> Do this: Return every one of the following items word for word, leaving each line unchanged.

— START Data supplied —

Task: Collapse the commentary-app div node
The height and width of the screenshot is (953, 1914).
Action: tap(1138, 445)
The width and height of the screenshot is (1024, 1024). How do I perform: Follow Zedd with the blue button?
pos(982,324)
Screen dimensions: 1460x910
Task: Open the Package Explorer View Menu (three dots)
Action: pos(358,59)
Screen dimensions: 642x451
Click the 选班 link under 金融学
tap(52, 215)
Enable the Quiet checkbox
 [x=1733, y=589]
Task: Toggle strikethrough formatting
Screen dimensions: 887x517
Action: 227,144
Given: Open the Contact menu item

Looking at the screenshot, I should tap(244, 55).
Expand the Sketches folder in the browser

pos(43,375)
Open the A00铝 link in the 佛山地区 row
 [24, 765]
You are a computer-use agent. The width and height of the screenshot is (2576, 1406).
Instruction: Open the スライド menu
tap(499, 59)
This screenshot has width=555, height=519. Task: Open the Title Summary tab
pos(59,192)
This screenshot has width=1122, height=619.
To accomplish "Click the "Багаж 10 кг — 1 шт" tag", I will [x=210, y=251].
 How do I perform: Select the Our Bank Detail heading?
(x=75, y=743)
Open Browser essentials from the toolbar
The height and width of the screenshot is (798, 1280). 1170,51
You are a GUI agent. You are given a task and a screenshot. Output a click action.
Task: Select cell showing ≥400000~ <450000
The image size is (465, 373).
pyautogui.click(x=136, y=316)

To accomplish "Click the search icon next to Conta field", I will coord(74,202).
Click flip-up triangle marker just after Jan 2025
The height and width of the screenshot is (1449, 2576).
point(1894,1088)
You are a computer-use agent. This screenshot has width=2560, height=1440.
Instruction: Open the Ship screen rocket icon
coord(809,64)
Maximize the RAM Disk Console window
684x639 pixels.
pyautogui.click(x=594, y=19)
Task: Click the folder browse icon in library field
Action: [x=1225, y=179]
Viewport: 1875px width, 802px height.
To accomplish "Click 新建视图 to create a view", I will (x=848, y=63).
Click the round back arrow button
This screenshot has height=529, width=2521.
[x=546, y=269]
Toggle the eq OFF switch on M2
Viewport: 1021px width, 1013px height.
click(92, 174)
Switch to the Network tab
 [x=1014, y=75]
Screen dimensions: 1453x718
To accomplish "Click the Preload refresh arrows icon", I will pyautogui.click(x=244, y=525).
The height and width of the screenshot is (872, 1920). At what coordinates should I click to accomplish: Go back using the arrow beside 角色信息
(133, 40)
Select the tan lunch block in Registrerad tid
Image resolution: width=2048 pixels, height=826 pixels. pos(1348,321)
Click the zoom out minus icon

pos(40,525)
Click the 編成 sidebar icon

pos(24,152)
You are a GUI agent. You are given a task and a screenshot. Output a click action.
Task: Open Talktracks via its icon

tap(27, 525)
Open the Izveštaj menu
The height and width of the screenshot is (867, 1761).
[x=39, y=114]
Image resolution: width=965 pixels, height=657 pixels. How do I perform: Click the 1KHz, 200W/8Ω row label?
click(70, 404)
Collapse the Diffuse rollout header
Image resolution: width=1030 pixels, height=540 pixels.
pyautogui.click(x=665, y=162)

— END Data supplied —

> Final result:
Task: Collapse the commentary-app div node
The height and width of the screenshot is (953, 1914).
Action: tap(1138, 445)
The width and height of the screenshot is (1024, 1024). How do I perform: Follow Zedd with the blue button?
pos(982,324)
Screen dimensions: 1460x910
Task: Open the Package Explorer View Menu (three dots)
Action: pos(358,59)
Screen dimensions: 642x451
Click the 选班 link under 金融学
tap(52, 215)
Enable the Quiet checkbox
 [x=1733, y=589]
Task: Toggle strikethrough formatting
Screen dimensions: 887x517
Action: 227,144
Given: Open the Contact menu item

Looking at the screenshot, I should tap(244, 55).
Expand the Sketches folder in the browser

pos(43,375)
Open the A00铝 link in the 佛山地区 row
 [24, 765]
You are a computer-use agent. The width and height of the screenshot is (2576, 1406).
Instruction: Open the スライド menu
tap(499, 59)
This screenshot has width=555, height=519. Task: Open the Title Summary tab
pos(59,192)
This screenshot has width=1122, height=619.
To accomplish "Click the "Багаж 10 кг — 1 шт" tag", I will [x=210, y=251].
 How do I perform: Select the Our Bank Detail heading?
(x=75, y=743)
Open Browser essentials from the toolbar
The height and width of the screenshot is (798, 1280). 1170,51
You are a GUI agent. You are given a task and a screenshot. Output a click action.
Task: Select cell showing ≥400000~ <450000
The image size is (465, 373).
pyautogui.click(x=136, y=316)

To accomplish "Click the search icon next to Conta field", I will coord(74,202).
Click flip-up triangle marker just after Jan 2025
The height and width of the screenshot is (1449, 2576).
point(1894,1088)
You are a computer-use agent. This screenshot has width=2560, height=1440.
Instruction: Open the Ship screen rocket icon
coord(809,64)
Maximize the RAM Disk Console window
684x639 pixels.
pyautogui.click(x=594, y=19)
Task: Click the folder browse icon in library field
Action: [x=1225, y=179]
Viewport: 1875px width, 802px height.
To accomplish "Click 新建视图 to create a view", I will (x=848, y=63).
Click the round back arrow button
This screenshot has height=529, width=2521.
[x=546, y=269]
Toggle the eq OFF switch on M2
Viewport: 1021px width, 1013px height.
click(92, 174)
Switch to the Network tab
 [x=1014, y=75]
Screen dimensions: 1453x718
To accomplish "Click the Preload refresh arrows icon", I will pyautogui.click(x=244, y=525).
The height and width of the screenshot is (872, 1920). At what coordinates should I click to accomplish: Go back using the arrow beside 角色信息
(133, 40)
Select the tan lunch block in Registrerad tid
Image resolution: width=2048 pixels, height=826 pixels. pos(1348,321)
Click the zoom out minus icon

pos(40,525)
Click the 編成 sidebar icon

pos(24,152)
You are a GUI agent. You are given a task and a screenshot. Output a click action.
Task: Open Talktracks via its icon

tap(27, 525)
Open the Izveštaj menu
The height and width of the screenshot is (867, 1761).
[x=39, y=114]
Image resolution: width=965 pixels, height=657 pixels. How do I perform: Click the 1KHz, 200W/8Ω row label?
click(70, 404)
Collapse the Diffuse rollout header
Image resolution: width=1030 pixels, height=540 pixels.
pyautogui.click(x=665, y=162)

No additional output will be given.